When method="resistant"
the outlying observations are those outside the interval:
$$[Q_1 - k \times IQR;\quad Q_3 + k \times IQR] $$
where \(Q_1\) and \(Q_3\) are respectively the 1st and the 3rd quartile of x
, while \(IQR=(Q_3 - Q_1)\) is the Inter-Quartile Range. The value \(k=1.5\) (said 'inner fences') is commonly used when drawing a boxplot. Values \(k=2\) and \(k=3\) provide middle and outer fences, respectively.
When method="asymmetric"
the outlying observations are those outside the interval:
$$[Q_1 - 2k \times (Q_2-Q_1);\quad Q_3 + 2k \times (Q_3-Q_2)] $$
being \(Q_2\) the median; such a modification allows to account for slight skewness of the distribution.
Finally, when method="adjbox"
the outlying observations are identified using the method proposed by Hubert and Vandervieren (2008) and based on the Medcouple measure of skewness; in practice the bounds are:
$$[Q_1-1.5 \times e^{aM} \times IQR;\quad Q_3+1.5 \times e^{bM}\times IQR ]$$
Where M is the medcouple; when \(M > 0\) (positive skewness) then \(a = -4\) and \(b = 3\); on the contrary \(a = -3\) and \(b = 4\) for negative skewness (\(M < 0\)).

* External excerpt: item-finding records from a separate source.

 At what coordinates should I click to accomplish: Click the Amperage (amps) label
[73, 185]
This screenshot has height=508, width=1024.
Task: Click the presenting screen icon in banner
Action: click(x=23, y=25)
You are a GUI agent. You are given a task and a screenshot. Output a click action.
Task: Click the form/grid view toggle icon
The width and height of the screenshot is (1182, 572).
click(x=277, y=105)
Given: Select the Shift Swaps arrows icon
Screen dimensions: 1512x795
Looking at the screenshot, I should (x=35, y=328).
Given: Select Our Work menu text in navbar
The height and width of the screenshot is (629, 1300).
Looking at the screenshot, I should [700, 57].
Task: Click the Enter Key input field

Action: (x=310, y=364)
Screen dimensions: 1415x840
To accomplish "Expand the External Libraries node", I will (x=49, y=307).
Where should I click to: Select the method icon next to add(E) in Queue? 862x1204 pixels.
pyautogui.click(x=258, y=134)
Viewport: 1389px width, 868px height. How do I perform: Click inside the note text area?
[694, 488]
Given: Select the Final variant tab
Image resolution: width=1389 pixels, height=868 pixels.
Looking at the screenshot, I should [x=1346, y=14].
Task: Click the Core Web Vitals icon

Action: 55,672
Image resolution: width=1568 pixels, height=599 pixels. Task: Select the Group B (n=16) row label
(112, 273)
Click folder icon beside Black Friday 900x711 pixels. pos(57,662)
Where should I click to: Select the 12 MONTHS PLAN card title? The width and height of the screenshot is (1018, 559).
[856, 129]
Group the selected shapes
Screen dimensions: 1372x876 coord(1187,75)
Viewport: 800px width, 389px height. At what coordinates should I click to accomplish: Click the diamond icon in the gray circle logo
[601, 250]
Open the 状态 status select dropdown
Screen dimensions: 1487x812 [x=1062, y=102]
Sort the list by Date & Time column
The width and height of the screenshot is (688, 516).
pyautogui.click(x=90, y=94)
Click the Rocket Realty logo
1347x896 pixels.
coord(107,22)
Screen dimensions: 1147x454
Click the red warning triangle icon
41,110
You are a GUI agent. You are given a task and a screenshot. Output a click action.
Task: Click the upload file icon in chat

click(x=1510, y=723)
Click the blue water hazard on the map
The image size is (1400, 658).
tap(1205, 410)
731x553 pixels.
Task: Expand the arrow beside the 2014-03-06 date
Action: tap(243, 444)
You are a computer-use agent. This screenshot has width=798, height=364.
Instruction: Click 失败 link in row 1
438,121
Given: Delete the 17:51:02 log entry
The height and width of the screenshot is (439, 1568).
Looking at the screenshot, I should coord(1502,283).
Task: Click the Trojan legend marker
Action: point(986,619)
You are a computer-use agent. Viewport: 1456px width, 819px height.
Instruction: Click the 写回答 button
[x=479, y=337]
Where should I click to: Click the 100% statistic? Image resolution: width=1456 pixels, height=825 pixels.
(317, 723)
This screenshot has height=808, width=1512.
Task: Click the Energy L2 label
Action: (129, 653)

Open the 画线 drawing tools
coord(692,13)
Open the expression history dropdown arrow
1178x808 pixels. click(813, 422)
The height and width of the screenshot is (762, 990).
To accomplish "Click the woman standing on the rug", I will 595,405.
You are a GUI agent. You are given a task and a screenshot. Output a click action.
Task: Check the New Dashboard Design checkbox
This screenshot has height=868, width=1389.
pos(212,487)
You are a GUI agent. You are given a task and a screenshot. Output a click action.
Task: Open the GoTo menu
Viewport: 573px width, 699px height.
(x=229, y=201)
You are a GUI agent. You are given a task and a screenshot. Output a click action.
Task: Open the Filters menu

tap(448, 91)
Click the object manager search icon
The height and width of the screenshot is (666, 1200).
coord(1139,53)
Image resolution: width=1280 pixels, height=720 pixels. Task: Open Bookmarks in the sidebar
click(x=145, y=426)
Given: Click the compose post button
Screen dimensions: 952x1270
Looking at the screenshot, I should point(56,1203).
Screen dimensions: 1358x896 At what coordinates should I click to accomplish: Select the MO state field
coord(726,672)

This adjustment of the boxplot, according to Hubert and Vandervieren (2008), works with moderate skewness (\(-0.6 \leq M \leq 0.6\)). The bounds of the adjusted boxplot are derived by applying the function adjboxStats
in the package robustbase.
When weights are available (passed via the argument weights
) then they are used in the computation of the quartiles. In particular, the quartiles are derived using the function wtd.quantile
in the package Hmisc.
Remember that when asking a log transformation (argument logt=TRUE
) all the estimates (quartiles, etc.) will refer to \(log(x+1)\).